## START Supplied material

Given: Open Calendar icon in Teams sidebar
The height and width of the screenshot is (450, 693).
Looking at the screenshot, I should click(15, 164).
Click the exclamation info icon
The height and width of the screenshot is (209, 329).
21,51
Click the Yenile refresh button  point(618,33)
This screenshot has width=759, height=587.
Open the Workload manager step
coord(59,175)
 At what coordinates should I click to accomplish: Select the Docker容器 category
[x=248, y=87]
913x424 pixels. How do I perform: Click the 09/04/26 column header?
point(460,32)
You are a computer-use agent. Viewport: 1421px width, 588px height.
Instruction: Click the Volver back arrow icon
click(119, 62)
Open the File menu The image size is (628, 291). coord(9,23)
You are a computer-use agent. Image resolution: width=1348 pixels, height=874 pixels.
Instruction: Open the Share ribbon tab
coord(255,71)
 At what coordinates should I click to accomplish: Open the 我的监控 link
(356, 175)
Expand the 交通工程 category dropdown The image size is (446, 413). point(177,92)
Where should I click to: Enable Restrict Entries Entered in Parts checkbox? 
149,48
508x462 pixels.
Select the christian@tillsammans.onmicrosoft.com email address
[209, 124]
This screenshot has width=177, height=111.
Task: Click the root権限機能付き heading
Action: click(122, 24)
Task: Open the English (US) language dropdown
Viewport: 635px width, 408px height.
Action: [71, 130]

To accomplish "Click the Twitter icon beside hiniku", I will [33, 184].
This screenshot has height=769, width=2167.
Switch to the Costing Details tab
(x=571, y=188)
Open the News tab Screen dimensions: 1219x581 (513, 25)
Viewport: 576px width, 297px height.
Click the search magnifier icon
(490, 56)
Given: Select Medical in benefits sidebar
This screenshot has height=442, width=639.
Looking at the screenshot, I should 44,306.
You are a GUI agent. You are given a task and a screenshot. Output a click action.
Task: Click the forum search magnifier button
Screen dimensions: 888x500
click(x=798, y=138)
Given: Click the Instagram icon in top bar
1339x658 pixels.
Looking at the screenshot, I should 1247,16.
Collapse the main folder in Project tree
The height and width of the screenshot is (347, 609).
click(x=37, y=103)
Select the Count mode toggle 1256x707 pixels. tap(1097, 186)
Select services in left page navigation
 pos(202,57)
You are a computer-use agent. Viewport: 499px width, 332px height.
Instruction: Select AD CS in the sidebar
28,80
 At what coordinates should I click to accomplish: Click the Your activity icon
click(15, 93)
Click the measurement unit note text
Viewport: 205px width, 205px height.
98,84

## END Supplied material

Work to complete » Please copy all of the records above, keeping every line unchanged.

Expected answer »
Given: Open Calendar icon in Teams sidebar
The height and width of the screenshot is (450, 693).
Looking at the screenshot, I should click(15, 164).
Click the exclamation info icon
The height and width of the screenshot is (209, 329).
21,51
Click the Yenile refresh button  point(618,33)
This screenshot has width=759, height=587.
Open the Workload manager step
coord(59,175)
 At what coordinates should I click to accomplish: Select the Docker容器 category
[x=248, y=87]
913x424 pixels. How do I perform: Click the 09/04/26 column header?
point(460,32)
You are a computer-use agent. Viewport: 1421px width, 588px height.
Instruction: Click the Volver back arrow icon
click(119, 62)
Open the File menu The image size is (628, 291). coord(9,23)
You are a computer-use agent. Image resolution: width=1348 pixels, height=874 pixels.
Instruction: Open the Share ribbon tab
coord(255,71)
 At what coordinates should I click to accomplish: Open the 我的监控 link
(356, 175)
Expand the 交通工程 category dropdown The image size is (446, 413). point(177,92)
Where should I click to: Enable Restrict Entries Entered in Parts checkbox? 
149,48
508x462 pixels.
Select the christian@tillsammans.onmicrosoft.com email address
[209, 124]
This screenshot has width=177, height=111.
Task: Click the root権限機能付き heading
Action: click(122, 24)
Task: Open the English (US) language dropdown
Viewport: 635px width, 408px height.
Action: [71, 130]

To accomplish "Click the Twitter icon beside hiniku", I will [33, 184].
This screenshot has height=769, width=2167.
Switch to the Costing Details tab
(x=571, y=188)
Open the News tab Screen dimensions: 1219x581 (513, 25)
Viewport: 576px width, 297px height.
Click the search magnifier icon
(490, 56)
Given: Select Medical in benefits sidebar
This screenshot has height=442, width=639.
Looking at the screenshot, I should 44,306.
You are a GUI agent. You are given a task and a screenshot. Output a click action.
Task: Click the forum search magnifier button
Screen dimensions: 888x500
click(x=798, y=138)
Given: Click the Instagram icon in top bar
1339x658 pixels.
Looking at the screenshot, I should 1247,16.
Collapse the main folder in Project tree
The height and width of the screenshot is (347, 609).
click(x=37, y=103)
Select the Count mode toggle 1256x707 pixels. tap(1097, 186)
Select services in left page navigation
 pos(202,57)
You are a computer-use agent. Viewport: 499px width, 332px height.
Instruction: Select AD CS in the sidebar
28,80
 At what coordinates should I click to accomplish: Click the Your activity icon
click(15, 93)
Click the measurement unit note text
Viewport: 205px width, 205px height.
98,84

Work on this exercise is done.